Page text —
<<<<
Visit to Tarrytown was a Trip to Yesteryear

Dominick Minotti met friends from Washington Irving High School in Tarrytown last month for their 60th reunion weekend. Amazed at the area’s transformation, they spent Saturday afternoon at the Outreach Center learning about the state’s project and reminiscing about their old neighborhood pre-Tappan Zee Bridge.

It’s a wonderful bridge, and was a terrific presentation with lots of information. I was particularly moved by photos showing the place where I lived for 10 years.

Thea Cunitz, Lee Nemlich, Herb Cunitz, Peggy Speir (in front), Jeanne Nemlich, David Johnson, Janis McLean, Andy O'Rourke (NNYB), Dominick Minotti/© Janie Rosman 2014

Thea Cunitz, Lee Nemlich, Herb Cunitz, Peggy Speir (in front), Jeanne Nemlich, David Johnson, Janis McLean, Andy O’Rourke (NNYB), Dominick Minotti/© Janie Rosman 2014

My family moved to the David Luke estate when I entered second grade; that would have been in 1943. It was bought by the Tarrytown Hospital Association with plans to build a new hospital there, using the Georgian mansion as part of it. That would have been quite spectacular. But this was not to be.

My father was hired as the resident caretaker, and we lived in what was once the servants’ quarters. The kitchen (which is the mainstay of an Italian family) was huge — measuring a good 30 by 20 feet or so, and larger than many places I have lived since! But it was great for all the relatives to gather, for my father and cronies to play cards, and for holidays.

Minotti's father, Pasquale Minotti, caretaker of the Luke estate, looking toward the river/Virtual Archives

Minotti’s father, Pasquale Minotti, caretaker of the Luke estate, looking toward the river/Virtual Archives

The mansion was wonderful. It had a huge library at the curved southern end of the building, and it had a majestic staircase that went up three stories. For a party one Halloween (I am amazed that my father actually gave me permission to do this!), we would wait at the top of the stairs and drop a skeleton down in front of each entering group.

Next to the main reception room was a music room with a pipe organ that I never got to play. Overall, it was also a scary place to live with all the empty rooms, dark basement (which I never fully explored) and far way from the street.

Garage and barn at Luke Estate/Virtual Archives

Garage and barn at Luke Estate/Virtual Archives

I was given the job of mowing the lawns — nine hours a week on a riding power mower. I could never figure out what my two older sisters, Valia and Wanda, did as their part of chores. I am sure they did a lot. The driveway circled the front lawn and was where I learned to drive in a 1935 Plymouth coupe, taught by my sister Val.

There were greenhouses on the estate, four of them attached in a row with a bowling alley alongside. My father was very strict and careful about the property and would not let us explore or use things. He reported to a Mr. King, who lived on Sunnyside Lane in Irvington and was apparently the Board member of the hospital association responsible for overseeing the estate and my father’s work.

Looking east to big house, barn/Virtual Archives

Looking east to big house, barn/Virtual Archives

My father used the greenhouses to develop a nursery business, planting seeds for starter plants that he would then sell to the neighbors and community residents. He was one of the earliest organic gardeners, not using any chemicals or commercial fertilizers for his plants in 1944 and thereafter.
>>>>
Exercise set —
(A) According to the Tarrytown article, how many hours a week did Minotti spend mowing the lawns?
(B) Please reproduce everything in the Tarrytown article from "Minotti’s father, Pasquale" down to "from the street.".
The listing comes from a different source than the Tarrytown article.

Dataset section —
<<<<
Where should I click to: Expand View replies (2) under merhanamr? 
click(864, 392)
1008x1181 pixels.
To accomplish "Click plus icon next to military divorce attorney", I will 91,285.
>>>>
Task responses —
(A) Nine hours a week, on a riding power mower.

(B)
Minotti’s father, Pasquale Minotti, caretaker of the Luke estate, looking toward the river/Virtual Archives

The mansion was wonderful. It had a huge library at the curved southern end of the building, and it had a majestic staircase that went up three stories. For a party one Halloween (I am amazed that my father actually gave me permission to do this!), we would wait at the top of the stairs and drop a skeleton down in front of each entering group.

Next to the main reception room was a music room with a pipe organ that I never got to play. Overall, it was also a scary place to live with all the empty rooms, dark basement (which I never fully explored) and far way from the street.